Lone Star Scorecard: What Do Chris Rea, Webb Pierce and the Flamin' Groovies Know About Texas?
There are a million songs in the naked [Lone Star] state. Some - okay, most - are boastful, some are introspective and some are merely stupid, as the Austin Lounge Lizards once noted. Whatever the case, all must be subjected to the rigorours scrutiny of the Lone Star Scorecard in order to make sure no one is spreading falsehoods, which would besmirch the honor of the brave settlers who revolted against the Mexican government so they could continue owning slaves.
Man, England must be really going down the tubes if the Rea family is considering coming to Texas toescape
rising tensions at home. Or maybe they just want to move someplace where they can shoot people on their neighbors' property.
We're happy to report that, thanks to recent rainfalls, less than 1 percent of the state remains under "exceptional" drought conditions. Meaning there should be less of that sand around for you to be buried under. And you really don't want to be buried in sand, anyway. Coyotes can dig pretty deep.
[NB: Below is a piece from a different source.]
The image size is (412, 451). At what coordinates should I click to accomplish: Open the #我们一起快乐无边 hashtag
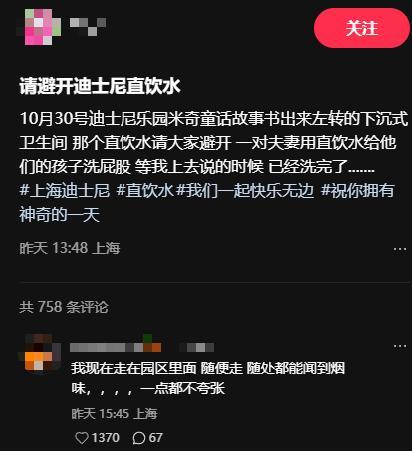point(245,191)
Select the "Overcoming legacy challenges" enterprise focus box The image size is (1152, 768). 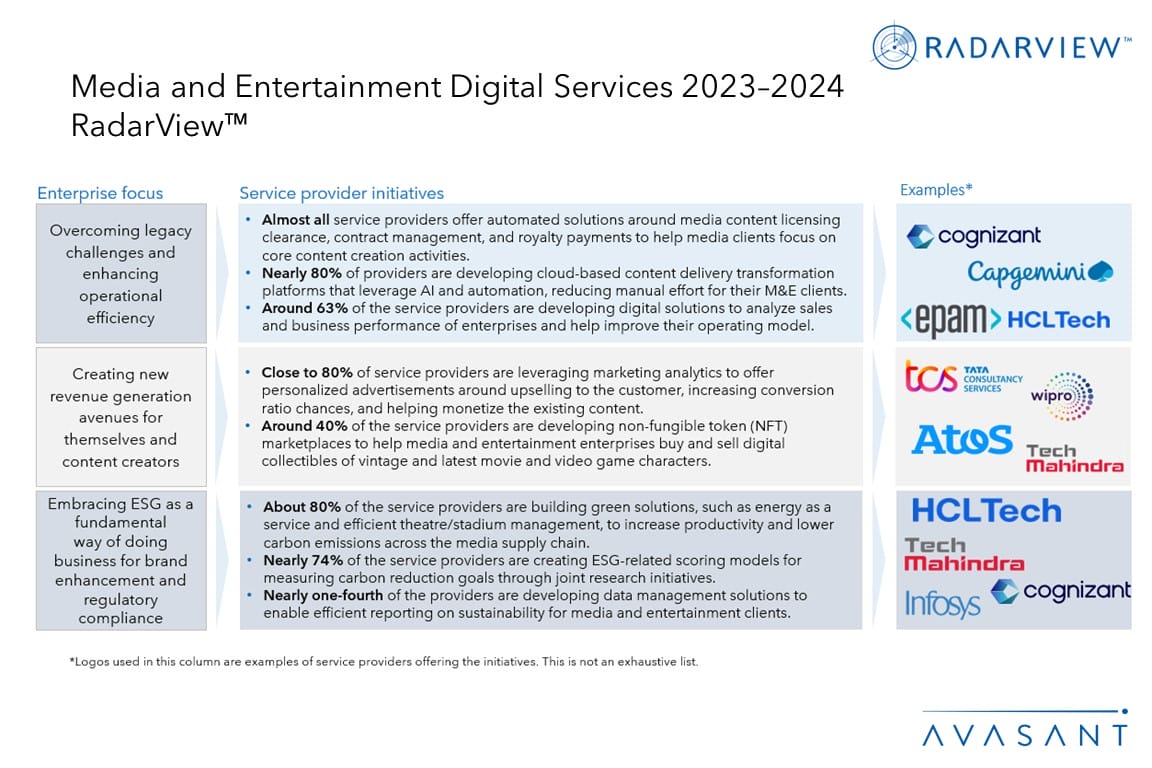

Far be it from us to correct a band that seems to have a pathological aversion to lowercase 'g's, but let's see if we have this right: your journey to the border ("to avoid the law") is going to take you from Houston to... El Paso? You realize that's over 700 miles - or halfway to Los Angeles? You're better of heading for Nuevo Laredo; it's only 320 miles away and has better donkey shows.